What to work on - Reproduce the entries exactly as they appear below.

[Opening Extracted material section]

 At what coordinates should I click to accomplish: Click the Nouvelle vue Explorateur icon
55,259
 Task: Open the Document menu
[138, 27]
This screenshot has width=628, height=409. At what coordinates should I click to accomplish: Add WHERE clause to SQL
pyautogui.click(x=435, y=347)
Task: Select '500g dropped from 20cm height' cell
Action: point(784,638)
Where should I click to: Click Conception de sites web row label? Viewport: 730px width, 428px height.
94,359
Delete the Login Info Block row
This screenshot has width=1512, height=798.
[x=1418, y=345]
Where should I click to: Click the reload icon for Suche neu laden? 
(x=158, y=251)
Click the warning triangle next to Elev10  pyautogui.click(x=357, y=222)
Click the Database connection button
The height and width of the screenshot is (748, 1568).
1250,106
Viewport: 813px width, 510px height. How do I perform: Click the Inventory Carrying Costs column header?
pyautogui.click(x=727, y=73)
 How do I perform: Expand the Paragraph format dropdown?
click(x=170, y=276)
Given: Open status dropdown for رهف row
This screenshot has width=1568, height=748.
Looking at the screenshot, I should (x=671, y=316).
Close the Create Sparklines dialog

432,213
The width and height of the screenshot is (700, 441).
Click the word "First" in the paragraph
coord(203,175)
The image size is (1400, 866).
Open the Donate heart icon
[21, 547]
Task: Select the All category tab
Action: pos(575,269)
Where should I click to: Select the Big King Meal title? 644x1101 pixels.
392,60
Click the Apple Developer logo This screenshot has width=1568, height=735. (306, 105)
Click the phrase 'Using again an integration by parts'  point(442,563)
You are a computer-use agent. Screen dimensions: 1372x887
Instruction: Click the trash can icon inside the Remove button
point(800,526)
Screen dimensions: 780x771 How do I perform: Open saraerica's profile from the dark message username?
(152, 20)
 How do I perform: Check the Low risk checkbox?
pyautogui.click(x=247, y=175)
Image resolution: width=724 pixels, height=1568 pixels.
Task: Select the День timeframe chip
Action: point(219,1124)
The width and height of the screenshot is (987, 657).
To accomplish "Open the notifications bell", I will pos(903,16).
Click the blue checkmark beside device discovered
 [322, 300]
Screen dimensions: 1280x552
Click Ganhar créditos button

[Closing Extracted material section]

Result of this exercise -
 At what coordinates should I click to accomplish: Click the Nouvelle vue Explorateur icon
55,259
 Task: Open the Document menu
[138, 27]
This screenshot has width=628, height=409. At what coordinates should I click to accomplish: Add WHERE clause to SQL
pyautogui.click(x=435, y=347)
Task: Select '500g dropped from 20cm height' cell
Action: point(784,638)
Where should I click to: Click Conception de sites web row label? Viewport: 730px width, 428px height.
94,359
Delete the Login Info Block row
This screenshot has width=1512, height=798.
[x=1418, y=345]
Where should I click to: Click the reload icon for Suche neu laden? 
(x=158, y=251)
Click the warning triangle next to Elev10  pyautogui.click(x=357, y=222)
Click the Database connection button
The height and width of the screenshot is (748, 1568).
1250,106
Viewport: 813px width, 510px height. How do I perform: Click the Inventory Carrying Costs column header?
pyautogui.click(x=727, y=73)
 How do I perform: Expand the Paragraph format dropdown?
click(x=170, y=276)
Given: Open status dropdown for رهف row
This screenshot has width=1568, height=748.
Looking at the screenshot, I should (x=671, y=316).
Close the Create Sparklines dialog

432,213
The width and height of the screenshot is (700, 441).
Click the word "First" in the paragraph
coord(203,175)
The image size is (1400, 866).
Open the Donate heart icon
[21, 547]
Task: Select the All category tab
Action: pos(575,269)
Where should I click to: Select the Big King Meal title? 644x1101 pixels.
392,60
Click the Apple Developer logo This screenshot has width=1568, height=735. (306, 105)
Click the phrase 'Using again an integration by parts'  point(442,563)
You are a computer-use agent. Screen dimensions: 1372x887
Instruction: Click the trash can icon inside the Remove button
point(800,526)
Screen dimensions: 780x771 How do I perform: Open saraerica's profile from the dark message username?
(152, 20)
 How do I perform: Check the Low risk checkbox?
pyautogui.click(x=247, y=175)
Image resolution: width=724 pixels, height=1568 pixels.
Task: Select the День timeframe chip
Action: point(219,1124)
The width and height of the screenshot is (987, 657).
To accomplish "Open the notifications bell", I will pos(903,16).
Click the blue checkmark beside device discovered
 [322, 300]
Screen dimensions: 1280x552
Click Ganhar créditos button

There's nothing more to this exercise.